What lies beneath: Colin ledsome CEng FIED explains how a better understanding of the structure underlying all solid objects can help across the whole spectrum of design.
A dress designer considers the ways materials will drape and move and how they can be cut and sewn to produce a desirable result for the wearer; but they are defining shapes of flexible materials and the relationships between them. All designers of products, for whatever underlying reasons, spend their time defining solid objects in some way. The skill of design is, at heart, based on an understanding of the way solid materials behave and an ability to use that understanding to produce a desirable result. What makes a solid into a solid is its ability to resist attempts to deform it, ie, its structure. Thus all product and engineering designers are, in effect, designers of structure.
This may seem trivial, but the point here is to suggest that if any designer of physical objects has a better understanding of structural behaviour they will produce better designs, whatever the main reasons for their work. As we grow up, we gain an innate feel for the strength and stiffness of everyday objects when we bump into them, climb on them, or see them supporting a heavy weight. We find from experience how hard or soft, how sturdy or fragile, how robust or breakable things are. We learn how different materials react to the way we treat them, how warm or cold, rough or smooth they feel. We know more about structure than most of us realise. We use that knowledge in all our interactions with the objects around us.
The first thing to realise, to better understand structural behaviour, is that any form of loading leads to deformation. A solid material resists deformation by generating internal forces to counter it. The more it deforms, the more it resists, until a balance is reached. Nothing is rigid; there are just different degrees of stiffness. The internal forces are in proportion to the amount of deformation. For most structural materials this relationship is described as 'linearly elastic', which means that if the load increases by a small amount, the deformation increases by the same proportion, and when the load is reduced again, the object returns to its original shape. Not all materials have a linear behaviour, but at modest loadings will still behave elastically, returning to their original shape.

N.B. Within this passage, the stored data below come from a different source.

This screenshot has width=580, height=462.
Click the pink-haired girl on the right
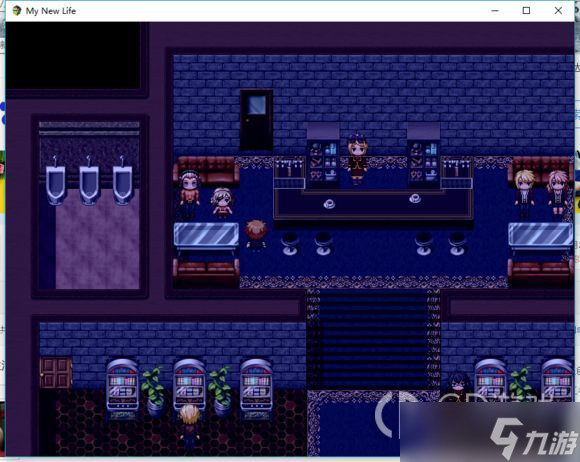tap(557, 192)
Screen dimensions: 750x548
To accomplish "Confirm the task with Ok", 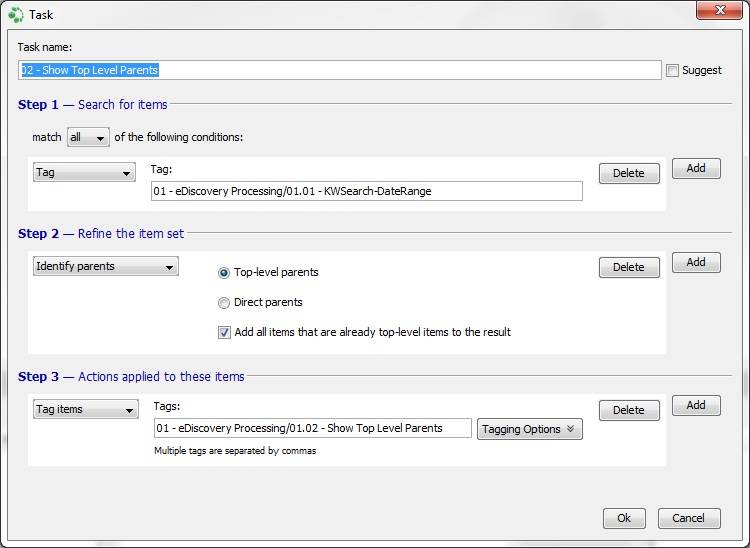I will pyautogui.click(x=624, y=518).
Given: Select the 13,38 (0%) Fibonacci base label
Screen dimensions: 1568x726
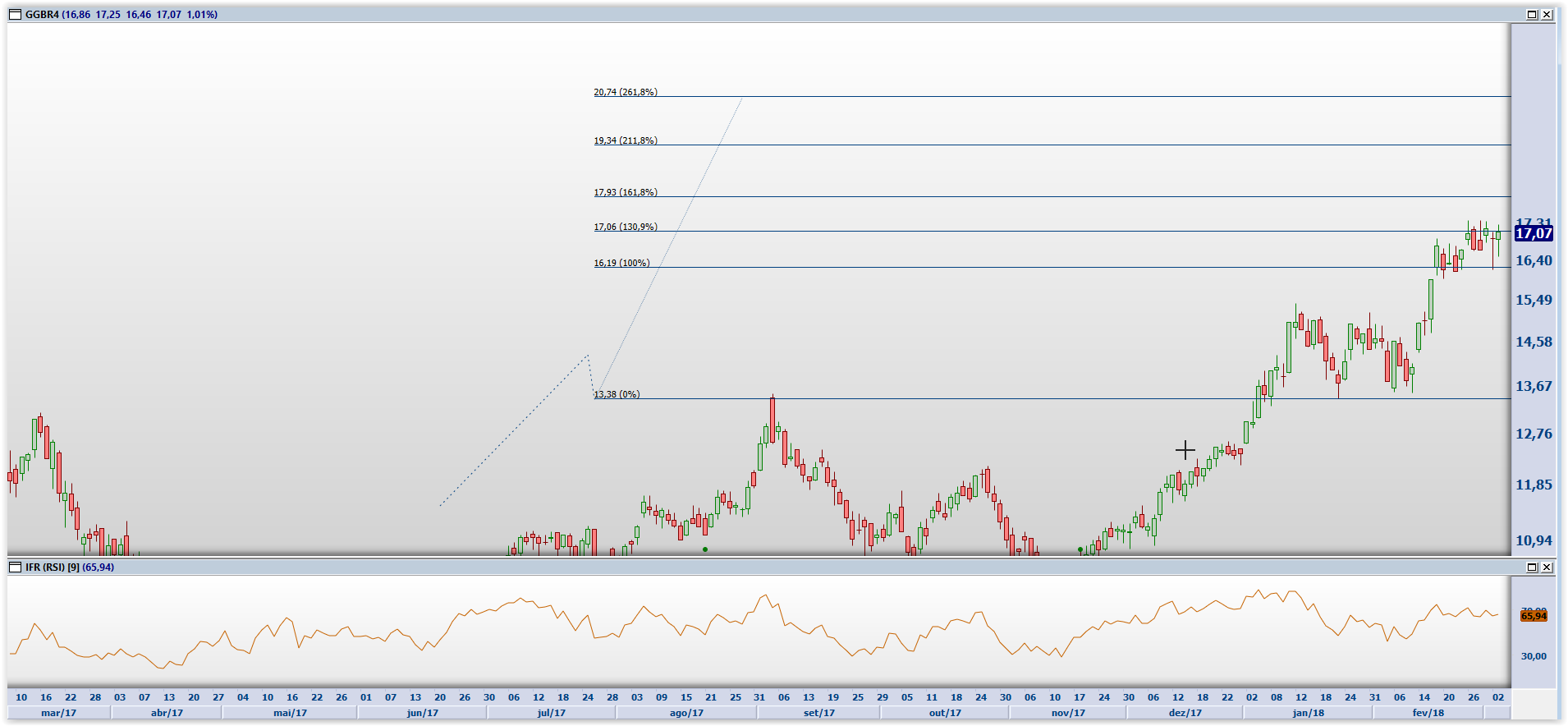Looking at the screenshot, I should [x=617, y=394].
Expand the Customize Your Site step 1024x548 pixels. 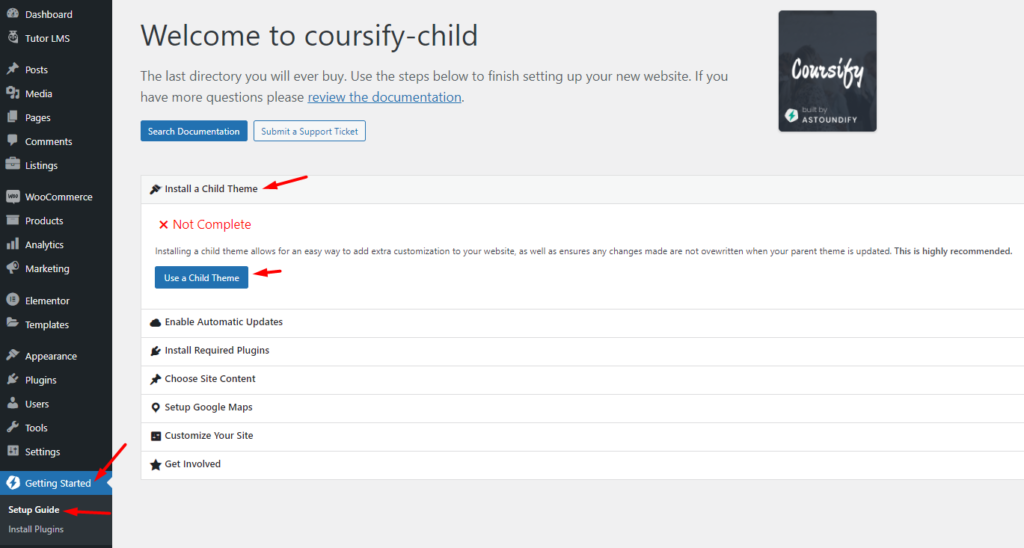[x=583, y=436]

This load and deflection interaction is what we call stiffness. Chunkier structures are stiffer than slimmer structures of the same shape and material. Each material type has a different inherent stiffness measured linearly by the Modulus of Elasticity, also known as Young's Modulus. Some, like wood or fibreglass, have different stiffnesses in different directions. Where there are several routes for a load to pass through a structure, it will divide in proportion to the stiffnesses of the paths available. This is a useful model to help design structure. It can also help to diagnose problems. Let's consider a few real cases.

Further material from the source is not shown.